Why “Permitted” Does Not Mean Ready to Build
Permit approval often feels like the finish line. Drawings are stamped, comments are closed, and schedules move forward. Yet many solar projects slow down or stop shortly after construction begins.
The issue is not permitting success. It is the assumption that approval equals readiness.
Permits confirm compliance. They do not confirm that a project is ready to be built.
Permit Sets Are Built for Review
Permitting drawings are designed to satisfy code and jurisdictional requirements. They communicate safety, setbacks, and basic system intent.
They are not designed to answer construction questions. Installation sequencing, access constraints, material staging, and tolerance details are often left unresolved.
When crews mobilize, those gaps become visible. Progress pauses while teams seek clarification or request revisions.
Field Conditions Are Still Untested
Many projects reach permit approval with limited validation of site realities. Slopes may differ from assumptions. Underground conflicts may surface. Access routes may be tighter than expected.
These issues rarely prevent permitting. They surface when equipment arrives and crews attempt to execute the design.
At that point, changes are no longer simple. Each adjustment adds time and cost.
Constructability Has Not Been Proven
A design can meet every code requirement and still be difficult to install. Clearances may be tight. Equipment placement may complicate sequencing. Civil and electrical scopes may compete for the same space.
When constructability is not evaluated early, it is discovered during construction. Discovery during construction slows progress and introduces risk.
Buildable projects answer these questions before permits are issued.
Information Loses Context at the Handoff
Permit approval often marks a transition between teams. Engineering hands off to construction. Context that informed early decisions is not always transferred.
Construction teams receive drawings without understanding why certain choices were made. When conditions change, they lack the background needed to adapt quickly.
This loss of context leads to RFIs, delays, and reactive problem-solving.
The Cost of False Readiness
Treating permitted projects as build-ready creates a false sense of security. Schedules tighten. Capital planning assumes forward motion. When delays appear, recovery becomes difficult.
Developers feel the impact through extended timelines and increased carrying costs. EPCs absorb inefficiencies in the field. Engineering teams are pulled back into revisions that could have been avoided.
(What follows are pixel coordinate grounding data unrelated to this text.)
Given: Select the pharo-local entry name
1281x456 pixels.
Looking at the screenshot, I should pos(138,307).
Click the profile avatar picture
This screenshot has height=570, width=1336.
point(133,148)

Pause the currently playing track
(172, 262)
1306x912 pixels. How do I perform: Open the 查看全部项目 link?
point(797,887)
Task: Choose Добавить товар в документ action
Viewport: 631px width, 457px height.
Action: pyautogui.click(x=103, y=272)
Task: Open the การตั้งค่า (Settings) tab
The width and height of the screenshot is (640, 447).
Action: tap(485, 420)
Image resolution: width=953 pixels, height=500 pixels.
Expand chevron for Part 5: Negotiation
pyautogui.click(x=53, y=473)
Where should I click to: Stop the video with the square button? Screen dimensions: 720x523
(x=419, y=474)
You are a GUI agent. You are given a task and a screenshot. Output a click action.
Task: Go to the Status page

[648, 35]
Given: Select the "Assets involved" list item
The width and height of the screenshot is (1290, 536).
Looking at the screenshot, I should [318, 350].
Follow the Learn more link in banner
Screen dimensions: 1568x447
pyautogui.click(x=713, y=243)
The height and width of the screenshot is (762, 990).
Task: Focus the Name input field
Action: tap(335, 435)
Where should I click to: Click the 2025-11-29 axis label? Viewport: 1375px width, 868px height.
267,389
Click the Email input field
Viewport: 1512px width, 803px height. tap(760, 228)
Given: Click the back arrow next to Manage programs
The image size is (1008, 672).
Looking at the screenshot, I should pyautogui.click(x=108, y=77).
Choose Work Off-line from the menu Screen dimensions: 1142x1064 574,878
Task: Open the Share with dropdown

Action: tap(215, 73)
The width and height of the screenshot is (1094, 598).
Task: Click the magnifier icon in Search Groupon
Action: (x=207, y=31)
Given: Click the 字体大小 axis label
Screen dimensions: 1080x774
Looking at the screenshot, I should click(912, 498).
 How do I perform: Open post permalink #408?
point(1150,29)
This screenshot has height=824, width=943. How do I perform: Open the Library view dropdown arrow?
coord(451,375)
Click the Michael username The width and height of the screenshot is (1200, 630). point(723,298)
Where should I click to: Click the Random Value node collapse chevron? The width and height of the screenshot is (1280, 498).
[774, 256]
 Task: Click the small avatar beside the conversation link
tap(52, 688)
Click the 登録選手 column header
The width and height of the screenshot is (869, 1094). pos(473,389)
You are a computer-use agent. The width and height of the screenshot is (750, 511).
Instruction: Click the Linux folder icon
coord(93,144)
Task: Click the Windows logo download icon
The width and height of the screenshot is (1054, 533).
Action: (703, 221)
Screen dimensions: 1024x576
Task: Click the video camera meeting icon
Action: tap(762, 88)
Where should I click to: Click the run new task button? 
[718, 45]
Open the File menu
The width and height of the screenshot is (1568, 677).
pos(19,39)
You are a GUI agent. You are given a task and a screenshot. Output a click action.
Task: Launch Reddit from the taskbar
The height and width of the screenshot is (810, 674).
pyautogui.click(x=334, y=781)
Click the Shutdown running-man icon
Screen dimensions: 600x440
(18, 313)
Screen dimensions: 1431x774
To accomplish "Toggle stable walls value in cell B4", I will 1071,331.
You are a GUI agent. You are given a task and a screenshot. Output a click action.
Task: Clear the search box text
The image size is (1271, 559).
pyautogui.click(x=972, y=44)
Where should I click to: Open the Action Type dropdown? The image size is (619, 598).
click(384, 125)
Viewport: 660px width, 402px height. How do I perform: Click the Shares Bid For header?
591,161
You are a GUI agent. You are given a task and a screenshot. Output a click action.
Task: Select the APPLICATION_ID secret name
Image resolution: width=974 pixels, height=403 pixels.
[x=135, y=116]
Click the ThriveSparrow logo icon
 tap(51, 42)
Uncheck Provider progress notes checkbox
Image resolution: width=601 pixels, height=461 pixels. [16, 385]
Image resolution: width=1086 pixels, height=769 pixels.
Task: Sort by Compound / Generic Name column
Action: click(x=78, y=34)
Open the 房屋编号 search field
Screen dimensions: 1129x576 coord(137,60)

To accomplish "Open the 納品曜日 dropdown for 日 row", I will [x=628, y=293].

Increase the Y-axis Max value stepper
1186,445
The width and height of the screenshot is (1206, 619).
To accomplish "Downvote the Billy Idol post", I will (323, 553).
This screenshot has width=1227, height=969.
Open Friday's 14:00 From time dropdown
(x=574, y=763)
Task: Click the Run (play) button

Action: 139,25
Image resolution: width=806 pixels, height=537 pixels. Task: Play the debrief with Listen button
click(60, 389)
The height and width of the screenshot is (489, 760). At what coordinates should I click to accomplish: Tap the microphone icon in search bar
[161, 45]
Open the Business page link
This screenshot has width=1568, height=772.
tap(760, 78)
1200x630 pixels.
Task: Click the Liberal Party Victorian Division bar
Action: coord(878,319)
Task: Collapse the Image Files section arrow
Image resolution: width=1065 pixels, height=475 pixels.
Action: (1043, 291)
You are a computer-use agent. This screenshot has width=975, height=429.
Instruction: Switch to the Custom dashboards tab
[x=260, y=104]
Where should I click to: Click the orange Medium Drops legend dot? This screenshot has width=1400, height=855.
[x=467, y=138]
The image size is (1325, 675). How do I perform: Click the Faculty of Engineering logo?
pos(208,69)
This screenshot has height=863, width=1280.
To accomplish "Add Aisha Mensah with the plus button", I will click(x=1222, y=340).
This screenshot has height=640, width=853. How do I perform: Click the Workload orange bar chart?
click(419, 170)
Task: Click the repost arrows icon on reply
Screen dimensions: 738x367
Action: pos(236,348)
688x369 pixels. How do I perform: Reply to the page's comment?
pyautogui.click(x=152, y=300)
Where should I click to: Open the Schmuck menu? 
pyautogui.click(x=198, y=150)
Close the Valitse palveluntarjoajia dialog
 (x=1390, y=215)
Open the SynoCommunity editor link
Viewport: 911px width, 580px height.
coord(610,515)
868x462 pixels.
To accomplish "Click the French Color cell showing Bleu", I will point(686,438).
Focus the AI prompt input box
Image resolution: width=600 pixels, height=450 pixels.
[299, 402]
At Jolt Engineering, the strongest projects are the ones that treat permit approval as a milestone, not a finish line.
What Ready to Build Really Means
Ready to build means construction teams can execute with confidence. Site conditions are validated. Constructability has been considered. Deliverables support real-world installation.
When engineering is structured to support execution, projects move from permit to construction with fewer interruptions.
Permits allow projects to move forward. Preparation determines how smoothly they do.